- Written by: Robert Caswell
- Directed by: Ted Robinson
- Starring: Terry Serio John McTernan Candy Raymond
- Country of origin: Australia
- Original language: English
- No. of episodes: 2

Production
- Producer: Ben Gannon
- Running time: 120 min.
- Production company: View Pictures Ltd
- Budget: $2.2 million

Original release
- Network: Channel Seven
- Release: 8 April 1986 – 1986

= Shout! The Story of Johnny O'Keefe =

Shout!
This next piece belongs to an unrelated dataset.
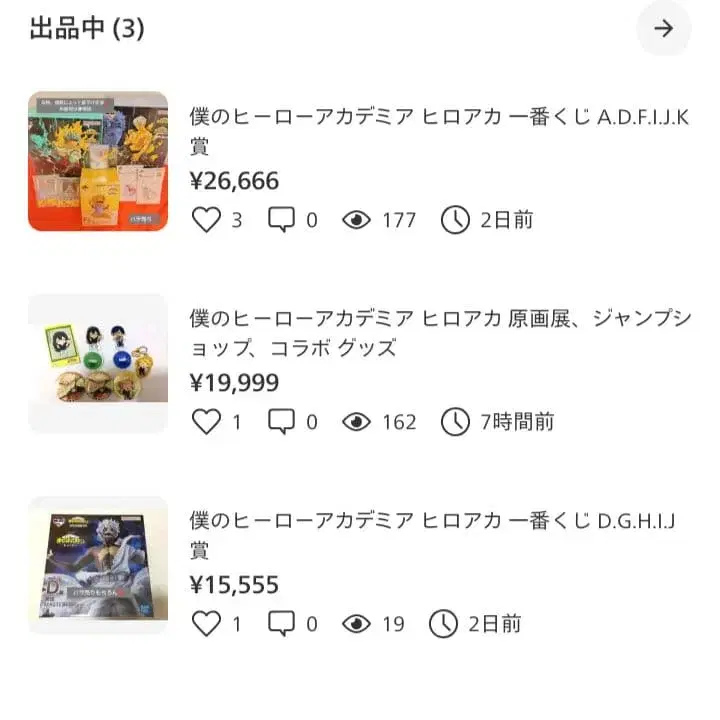Open the A.D.F.I.J.K賞 listing thumbnail

pyautogui.click(x=98, y=161)
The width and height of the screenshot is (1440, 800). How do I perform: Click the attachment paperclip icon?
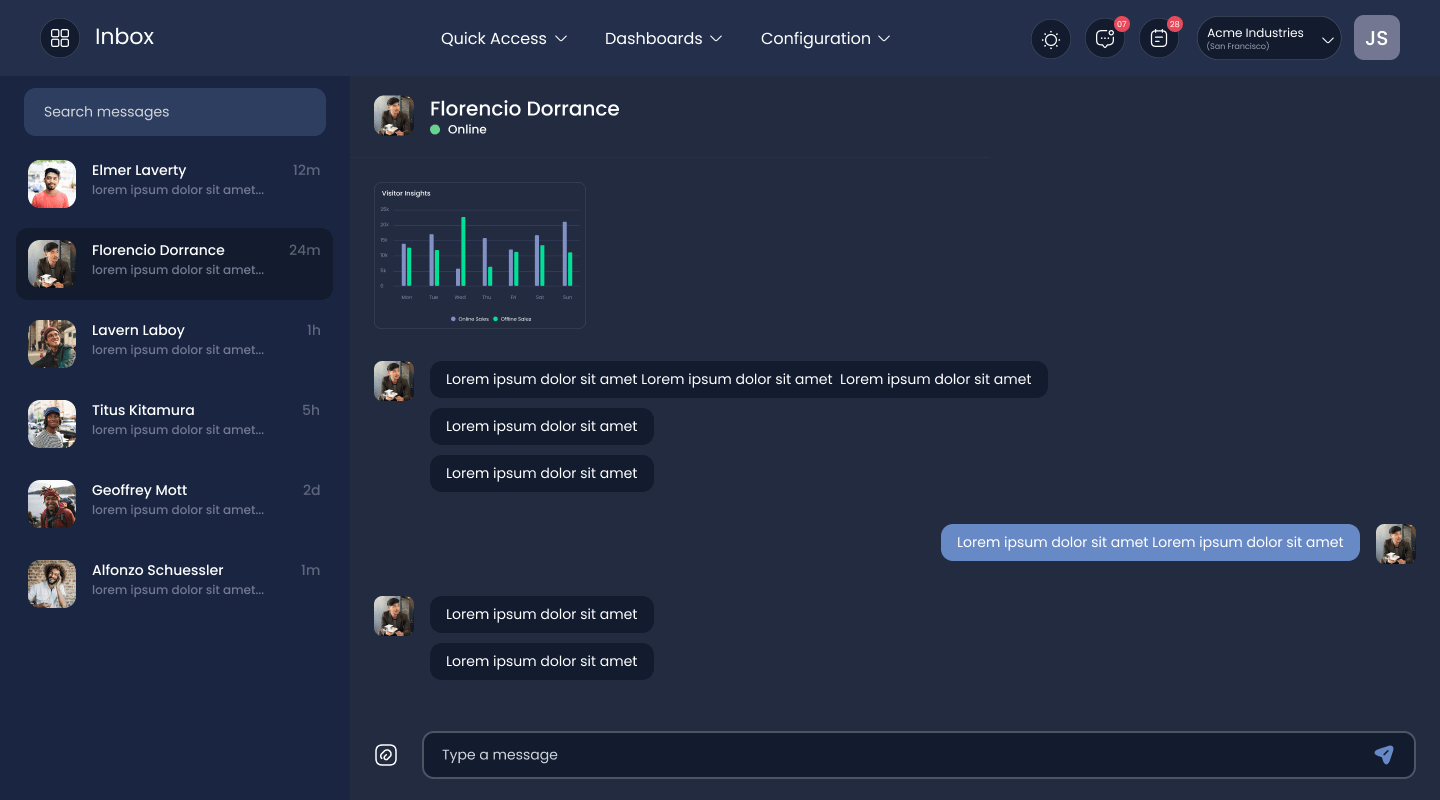tap(386, 755)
The Story of Johnny O'Keefe is a two part Australian dramatisation about the life of musician Johnny O'Keefe from his peak success in the 1950s. The project was written by Robert Caswell.

== Cast ==
- Terry Serio as Johnny O'Keefe
- John McTernan as Lee Gordon
- Marcelle Schmitz as Marianne
- Candy Raymond as Maureen
- Tony Barry as Alan Heffernan
- John Paramor as Bill Haley
- Steve Shaw as Catfish Purser
- Greg Stone as Deejay Doublebass
- John Polson as Deejay Saxophone
- Robert Alexander as Brother Marzorini
- Russell Newman as Ray O'Keefe
- Melissa Jaffer as Thelma O'Keefe
- Nick Holland as Smythe
- Ritchie Singer as Max Moore
- Roger Ward as Police Sergeant
- Leanne Bundy as Widgie
- Jan Ringrose as Sally
- Simone Taylor as Dixie
- Rob Thomas as Festival Manager
- Chuck McKinney as Little Richard
- Liz Harris as Valda Marshall
- Nique Needles as Col Joye
- Arthur Sherman as Clay
- Alton Harvey as Ed Sullivan
- Elizabeth Burton as Stripper
- Diana Davidson as Matriach
- Robbie McGregor as Australian Doctor
- Slim De Grey as Taxi Driver
- Ian 'Molly' Meldrum as Himself
- Donna Gubbay in a bit part
- Chris Hession in a bit part
- Greg Curran in a bit part
- Paul Flaherty in a bit part
- Ross Higgins as Voiceovers
- Kellie Turner as Girl in pub

==Soundtrack==
===Charts===

| Chart (1986) | Peak position |
|---|---|
| Australia (Kent Music Report) | 27 |

==Review==
Albert Moran called the series a "vivid evocative biography", praising Serio for his depiction of O'Keefe's "manic drive", and McTernan for his "fine performance" as Lee Gordon. He describes the production as "bordering on surrealism", particularly in the scenes where the singer has been committed to an English mental institution.